Tidak mengeluarkan suara hanya bunyi ketukan saja. "Siapa pagi pagi begini dateng ke rumah, coba kutengok", pikirku. Jarang sekali ada tamu datang ke rumahku. Apalagi di pagi hari yang dingin dan mendung ini. Memang kuakui, semenjak kejadian aku disidang oleh ibu mas Heru dan pak RT, aku menjadi hujatan warga. Tidak ada satupun warga mau berteman denganku. Mereka membenciku, karena aku dianggap perusak rumah tangga orang. Mereka menganggapku sebagai iblis yang tinggal dalam jasad wanita. Tetapi aku mencoba menjadi manusia yang normal dan mencoba menjalani hidupku layaknya tak terjadi masalah. Sambil berjalan dan merapikan pakaianku, aku coba lihat siapa yang datang pagi itu. Kulihat dari celah celah dinding kayu dekat pintu, ada seorang pria yang datang ke rumahku pagi itu.

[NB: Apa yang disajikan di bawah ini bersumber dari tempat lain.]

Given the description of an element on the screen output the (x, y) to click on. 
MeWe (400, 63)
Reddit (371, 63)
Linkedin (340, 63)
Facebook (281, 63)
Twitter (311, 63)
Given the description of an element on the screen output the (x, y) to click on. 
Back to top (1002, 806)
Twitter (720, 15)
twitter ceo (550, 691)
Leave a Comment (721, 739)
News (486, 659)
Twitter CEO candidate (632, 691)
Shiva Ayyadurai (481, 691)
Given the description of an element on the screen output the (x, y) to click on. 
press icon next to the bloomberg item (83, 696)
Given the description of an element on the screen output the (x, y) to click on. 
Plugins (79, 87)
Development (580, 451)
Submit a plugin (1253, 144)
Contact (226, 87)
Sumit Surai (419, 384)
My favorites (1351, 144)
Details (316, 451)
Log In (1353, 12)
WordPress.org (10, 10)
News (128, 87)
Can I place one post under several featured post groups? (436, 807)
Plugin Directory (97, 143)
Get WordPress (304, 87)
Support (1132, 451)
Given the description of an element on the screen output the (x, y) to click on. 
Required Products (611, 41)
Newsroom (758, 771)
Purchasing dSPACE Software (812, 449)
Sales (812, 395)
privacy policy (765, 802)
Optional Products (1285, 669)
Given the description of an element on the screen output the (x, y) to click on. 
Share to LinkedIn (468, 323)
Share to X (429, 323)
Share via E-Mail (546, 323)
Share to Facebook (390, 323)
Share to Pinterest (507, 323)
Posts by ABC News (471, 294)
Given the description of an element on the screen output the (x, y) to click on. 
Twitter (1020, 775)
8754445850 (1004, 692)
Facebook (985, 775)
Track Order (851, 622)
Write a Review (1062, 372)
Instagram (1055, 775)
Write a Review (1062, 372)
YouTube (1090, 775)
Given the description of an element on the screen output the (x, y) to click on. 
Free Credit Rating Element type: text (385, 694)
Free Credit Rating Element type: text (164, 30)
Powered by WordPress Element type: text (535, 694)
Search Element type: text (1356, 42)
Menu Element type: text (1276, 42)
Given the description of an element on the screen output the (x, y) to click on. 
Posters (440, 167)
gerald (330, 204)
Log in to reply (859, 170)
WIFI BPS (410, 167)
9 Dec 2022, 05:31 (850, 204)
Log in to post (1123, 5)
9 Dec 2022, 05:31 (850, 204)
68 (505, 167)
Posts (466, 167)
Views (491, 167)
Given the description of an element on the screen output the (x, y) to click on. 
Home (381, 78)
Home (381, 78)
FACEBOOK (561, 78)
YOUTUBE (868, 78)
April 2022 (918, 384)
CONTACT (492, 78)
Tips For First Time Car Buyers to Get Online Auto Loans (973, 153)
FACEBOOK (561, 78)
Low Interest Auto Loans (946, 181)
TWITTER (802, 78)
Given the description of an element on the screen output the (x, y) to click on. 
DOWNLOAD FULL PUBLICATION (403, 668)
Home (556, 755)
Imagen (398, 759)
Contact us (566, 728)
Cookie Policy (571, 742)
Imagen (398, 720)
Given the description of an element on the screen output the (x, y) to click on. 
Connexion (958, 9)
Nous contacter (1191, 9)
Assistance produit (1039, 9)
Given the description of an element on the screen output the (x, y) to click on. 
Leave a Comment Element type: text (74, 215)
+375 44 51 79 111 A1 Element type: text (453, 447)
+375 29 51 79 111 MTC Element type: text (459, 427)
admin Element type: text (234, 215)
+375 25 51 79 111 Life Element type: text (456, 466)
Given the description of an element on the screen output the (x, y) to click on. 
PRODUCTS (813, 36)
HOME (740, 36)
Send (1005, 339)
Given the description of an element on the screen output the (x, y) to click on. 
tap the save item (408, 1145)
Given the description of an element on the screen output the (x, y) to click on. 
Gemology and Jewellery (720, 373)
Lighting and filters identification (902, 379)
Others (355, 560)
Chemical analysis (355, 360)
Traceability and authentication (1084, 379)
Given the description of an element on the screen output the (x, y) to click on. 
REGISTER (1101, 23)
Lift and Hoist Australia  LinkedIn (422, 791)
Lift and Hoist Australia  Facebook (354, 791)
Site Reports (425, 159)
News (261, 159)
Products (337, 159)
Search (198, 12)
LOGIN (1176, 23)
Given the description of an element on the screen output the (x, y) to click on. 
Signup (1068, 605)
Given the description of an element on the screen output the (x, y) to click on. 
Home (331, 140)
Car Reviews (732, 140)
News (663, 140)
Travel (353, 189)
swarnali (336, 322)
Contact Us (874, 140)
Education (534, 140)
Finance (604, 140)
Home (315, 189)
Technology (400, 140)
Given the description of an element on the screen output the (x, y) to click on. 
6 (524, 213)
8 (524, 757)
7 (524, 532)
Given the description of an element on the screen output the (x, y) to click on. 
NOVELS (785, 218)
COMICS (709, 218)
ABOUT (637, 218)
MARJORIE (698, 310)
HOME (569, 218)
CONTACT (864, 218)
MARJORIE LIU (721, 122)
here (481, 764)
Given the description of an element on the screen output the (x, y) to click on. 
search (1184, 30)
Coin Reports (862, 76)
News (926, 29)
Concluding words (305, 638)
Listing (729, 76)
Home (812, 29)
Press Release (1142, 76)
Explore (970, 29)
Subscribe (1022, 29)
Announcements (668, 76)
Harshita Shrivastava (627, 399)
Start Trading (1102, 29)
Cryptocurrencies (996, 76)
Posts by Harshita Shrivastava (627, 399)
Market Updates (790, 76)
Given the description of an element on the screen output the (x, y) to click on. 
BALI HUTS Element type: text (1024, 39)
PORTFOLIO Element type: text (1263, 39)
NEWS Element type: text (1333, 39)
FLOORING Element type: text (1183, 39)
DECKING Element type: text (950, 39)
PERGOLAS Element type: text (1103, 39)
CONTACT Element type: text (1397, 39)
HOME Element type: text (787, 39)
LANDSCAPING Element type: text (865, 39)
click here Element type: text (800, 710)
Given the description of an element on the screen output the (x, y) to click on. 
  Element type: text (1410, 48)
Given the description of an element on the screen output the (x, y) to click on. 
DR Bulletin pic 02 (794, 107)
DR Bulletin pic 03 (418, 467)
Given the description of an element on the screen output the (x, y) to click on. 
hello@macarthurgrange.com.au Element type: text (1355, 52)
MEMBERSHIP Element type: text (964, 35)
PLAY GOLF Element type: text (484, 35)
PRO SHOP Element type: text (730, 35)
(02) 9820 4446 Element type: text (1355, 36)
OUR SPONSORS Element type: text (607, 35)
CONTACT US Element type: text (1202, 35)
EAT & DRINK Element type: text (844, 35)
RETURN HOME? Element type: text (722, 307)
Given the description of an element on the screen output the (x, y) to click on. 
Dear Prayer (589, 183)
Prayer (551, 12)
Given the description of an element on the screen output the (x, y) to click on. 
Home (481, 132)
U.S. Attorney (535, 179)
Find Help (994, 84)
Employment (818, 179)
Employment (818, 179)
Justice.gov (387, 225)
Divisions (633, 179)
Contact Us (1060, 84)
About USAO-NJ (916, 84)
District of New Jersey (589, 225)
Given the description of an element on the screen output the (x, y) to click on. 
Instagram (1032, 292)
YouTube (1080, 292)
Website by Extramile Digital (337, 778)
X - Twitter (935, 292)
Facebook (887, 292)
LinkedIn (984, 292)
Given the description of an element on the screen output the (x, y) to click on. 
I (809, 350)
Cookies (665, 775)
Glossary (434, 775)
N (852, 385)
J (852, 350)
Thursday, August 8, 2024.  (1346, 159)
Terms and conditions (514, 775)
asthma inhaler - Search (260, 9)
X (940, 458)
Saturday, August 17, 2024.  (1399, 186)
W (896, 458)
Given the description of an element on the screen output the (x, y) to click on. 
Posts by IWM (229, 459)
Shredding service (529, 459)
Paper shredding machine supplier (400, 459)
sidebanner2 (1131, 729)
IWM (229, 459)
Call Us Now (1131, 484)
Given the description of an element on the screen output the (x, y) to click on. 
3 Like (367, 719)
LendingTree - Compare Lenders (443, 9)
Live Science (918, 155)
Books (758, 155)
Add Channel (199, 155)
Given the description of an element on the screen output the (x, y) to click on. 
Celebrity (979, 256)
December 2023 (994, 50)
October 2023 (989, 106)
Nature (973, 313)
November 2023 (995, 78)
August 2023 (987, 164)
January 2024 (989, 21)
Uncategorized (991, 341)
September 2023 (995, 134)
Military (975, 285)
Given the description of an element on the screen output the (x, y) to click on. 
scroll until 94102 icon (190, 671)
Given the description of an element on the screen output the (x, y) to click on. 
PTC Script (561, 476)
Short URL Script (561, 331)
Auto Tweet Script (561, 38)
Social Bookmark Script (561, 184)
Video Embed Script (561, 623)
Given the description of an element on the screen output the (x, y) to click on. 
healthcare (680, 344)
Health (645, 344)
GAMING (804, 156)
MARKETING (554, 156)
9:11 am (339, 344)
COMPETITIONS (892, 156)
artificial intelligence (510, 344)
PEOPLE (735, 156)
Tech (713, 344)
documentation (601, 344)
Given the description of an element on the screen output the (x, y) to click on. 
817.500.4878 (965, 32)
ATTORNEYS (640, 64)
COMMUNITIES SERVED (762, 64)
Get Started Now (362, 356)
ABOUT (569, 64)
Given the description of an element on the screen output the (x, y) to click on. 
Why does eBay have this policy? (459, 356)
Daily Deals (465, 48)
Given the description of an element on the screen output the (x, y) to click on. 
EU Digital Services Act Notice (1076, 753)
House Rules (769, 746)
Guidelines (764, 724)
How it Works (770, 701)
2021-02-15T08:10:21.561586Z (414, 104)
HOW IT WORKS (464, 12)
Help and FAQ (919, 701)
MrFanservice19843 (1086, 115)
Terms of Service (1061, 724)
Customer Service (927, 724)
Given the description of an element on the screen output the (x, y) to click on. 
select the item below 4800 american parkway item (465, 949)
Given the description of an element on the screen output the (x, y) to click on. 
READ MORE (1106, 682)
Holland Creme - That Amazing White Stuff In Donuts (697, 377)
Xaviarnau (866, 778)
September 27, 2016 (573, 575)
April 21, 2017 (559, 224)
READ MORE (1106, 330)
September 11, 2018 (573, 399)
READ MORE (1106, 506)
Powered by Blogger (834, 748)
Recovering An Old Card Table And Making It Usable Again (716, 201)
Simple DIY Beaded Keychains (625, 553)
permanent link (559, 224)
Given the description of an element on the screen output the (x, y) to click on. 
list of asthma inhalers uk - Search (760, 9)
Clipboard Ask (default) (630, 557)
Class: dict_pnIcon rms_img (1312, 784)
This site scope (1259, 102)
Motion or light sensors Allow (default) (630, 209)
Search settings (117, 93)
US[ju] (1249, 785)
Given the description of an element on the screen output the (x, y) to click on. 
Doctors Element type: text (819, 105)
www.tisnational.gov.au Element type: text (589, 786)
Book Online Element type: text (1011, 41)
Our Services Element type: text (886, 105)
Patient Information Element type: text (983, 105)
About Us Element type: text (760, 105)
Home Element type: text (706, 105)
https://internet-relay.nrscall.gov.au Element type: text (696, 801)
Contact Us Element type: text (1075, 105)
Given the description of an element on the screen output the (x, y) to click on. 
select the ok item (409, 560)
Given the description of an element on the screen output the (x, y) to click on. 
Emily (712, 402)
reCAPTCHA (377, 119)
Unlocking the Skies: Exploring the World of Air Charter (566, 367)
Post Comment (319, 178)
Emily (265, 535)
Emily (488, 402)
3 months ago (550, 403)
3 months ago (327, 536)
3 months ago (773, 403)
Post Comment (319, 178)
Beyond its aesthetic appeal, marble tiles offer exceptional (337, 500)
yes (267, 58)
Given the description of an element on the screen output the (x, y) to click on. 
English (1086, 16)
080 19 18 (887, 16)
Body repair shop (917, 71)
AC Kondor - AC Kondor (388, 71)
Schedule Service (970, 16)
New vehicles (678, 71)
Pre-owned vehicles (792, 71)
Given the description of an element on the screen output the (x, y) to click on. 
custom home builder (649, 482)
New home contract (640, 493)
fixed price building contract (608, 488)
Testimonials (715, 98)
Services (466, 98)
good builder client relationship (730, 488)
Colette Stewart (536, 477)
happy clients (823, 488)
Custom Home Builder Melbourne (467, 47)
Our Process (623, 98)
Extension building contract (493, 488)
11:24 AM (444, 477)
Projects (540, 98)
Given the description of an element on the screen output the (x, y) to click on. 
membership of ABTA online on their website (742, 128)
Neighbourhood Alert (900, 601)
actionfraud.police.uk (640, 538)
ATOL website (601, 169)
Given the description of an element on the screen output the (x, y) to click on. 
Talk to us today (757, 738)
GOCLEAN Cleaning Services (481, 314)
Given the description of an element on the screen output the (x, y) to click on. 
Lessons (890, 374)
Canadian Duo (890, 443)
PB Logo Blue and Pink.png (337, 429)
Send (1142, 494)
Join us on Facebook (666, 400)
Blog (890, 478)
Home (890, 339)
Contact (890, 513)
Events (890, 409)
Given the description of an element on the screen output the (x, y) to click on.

Pria dengan baju biru navy rapi, lengan panjang, dan celana warna cokelat muda dengan ikat pinggang rapi, tak lupa pula jam tangan warna hitam dan tas selempang warna cokelat tua. Pria berkacamata, tinggi, dan postur tubuh yang nampaknya tak asing bagiku. "Siapa ya, kok sepertinya mas Heru.. aduh pikiranku ini kenapa.. mas heru kan sudah tidak mencintaiku, dia membenciku semenjak sidang itu di rumah pak RT..", ungkapku dalam hati. Tapi rasa penasaran dan rindu dalam hati ini memang tidak bisa bohong. Langsung saja bergegas ku buka pintu rumahku. Benar saja, Mas Heru. Pria yang selama ini mendiamkanku karena sidang yang diadakan di rumah pak RT .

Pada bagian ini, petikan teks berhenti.